-- start of Records for this task --

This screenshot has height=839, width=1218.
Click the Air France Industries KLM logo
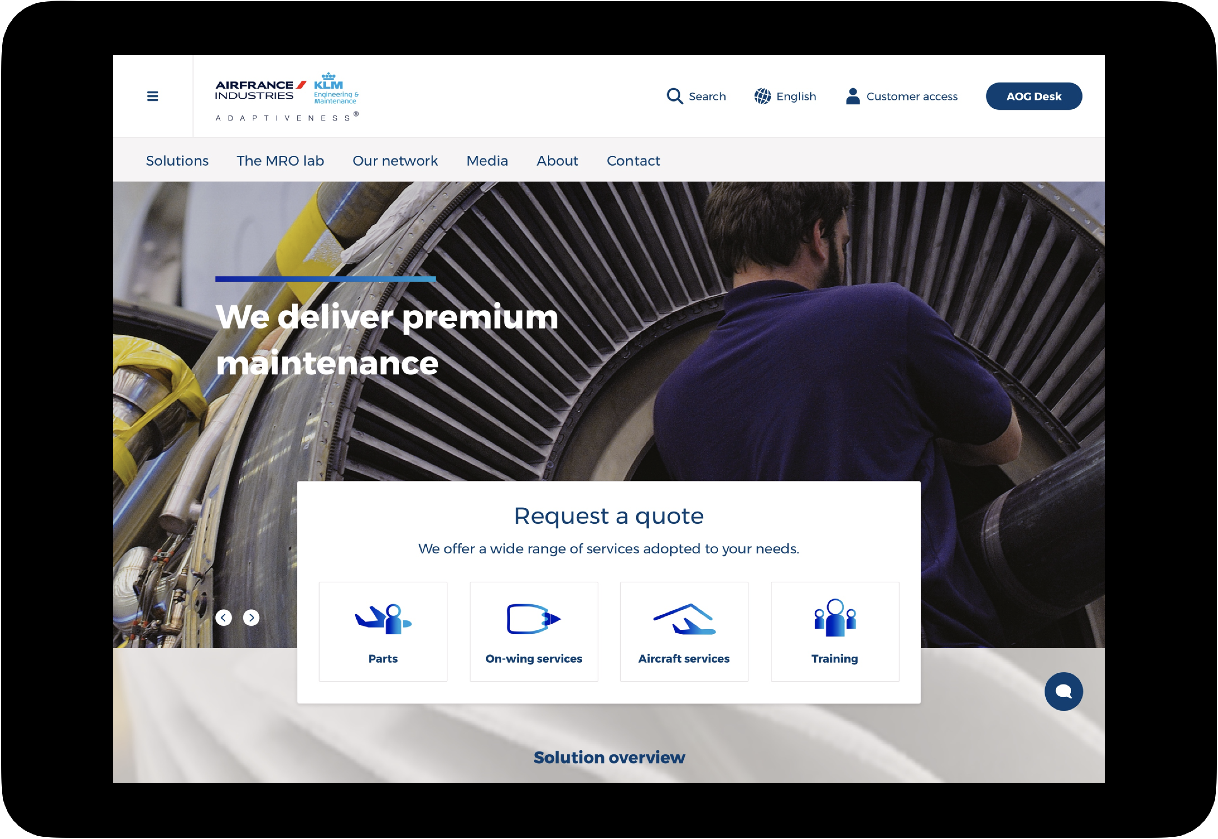(x=287, y=96)
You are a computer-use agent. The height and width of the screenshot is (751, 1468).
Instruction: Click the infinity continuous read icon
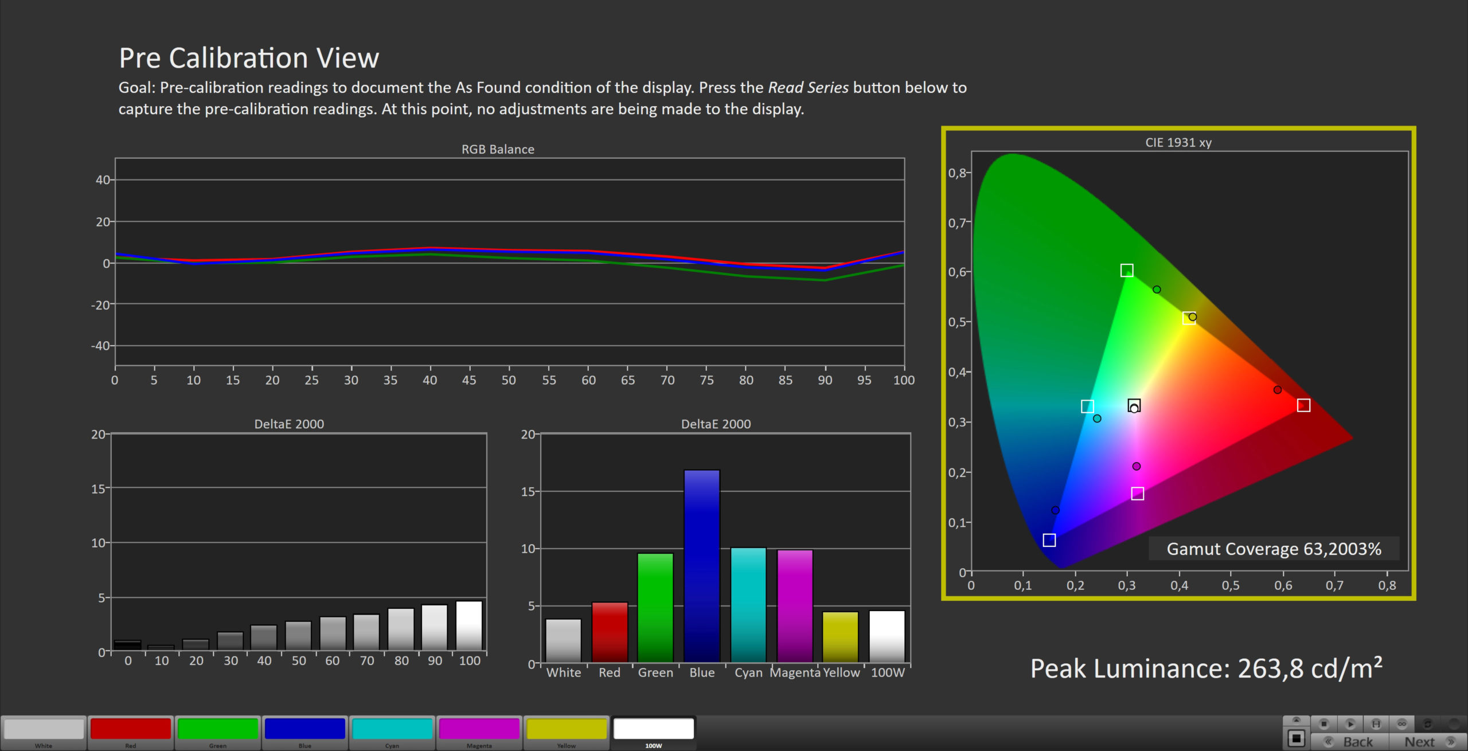click(1402, 723)
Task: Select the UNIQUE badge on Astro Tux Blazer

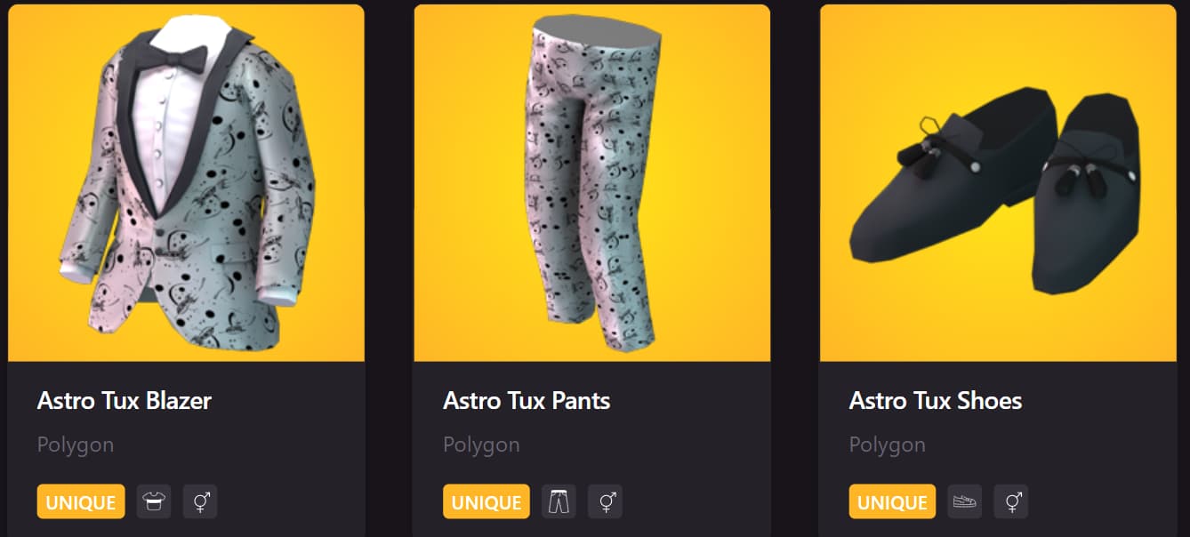Action: (81, 501)
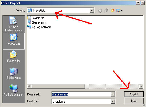146x107 pixels.
Task: Open En Son Kullandıklarım in places bar
Action: point(14,24)
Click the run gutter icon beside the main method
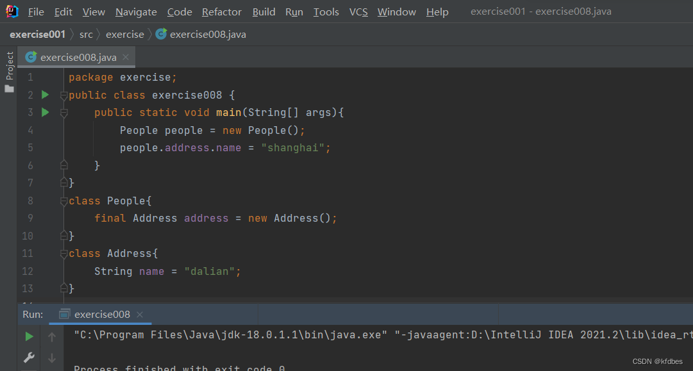The height and width of the screenshot is (371, 693). pyautogui.click(x=45, y=112)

-- end of Records for this task --

Exercise aim. Copy out every one of the lines above word for word, omitting the pictures.

Correct answer.
This screenshot has height=839, width=1218.
Click the Air France Industries KLM logo
(x=287, y=96)
You are a computer-use agent. The height and width of the screenshot is (751, 1468).
Instruction: Click the infinity continuous read icon
click(1402, 723)
Task: Select the UNIQUE badge on Astro Tux Blazer

Action: (81, 501)
146x107 pixels.
Task: Open En Son Kullandıklarım in places bar
Action: point(14,24)
Click the run gutter icon beside the main method
The height and width of the screenshot is (371, 693). pyautogui.click(x=45, y=112)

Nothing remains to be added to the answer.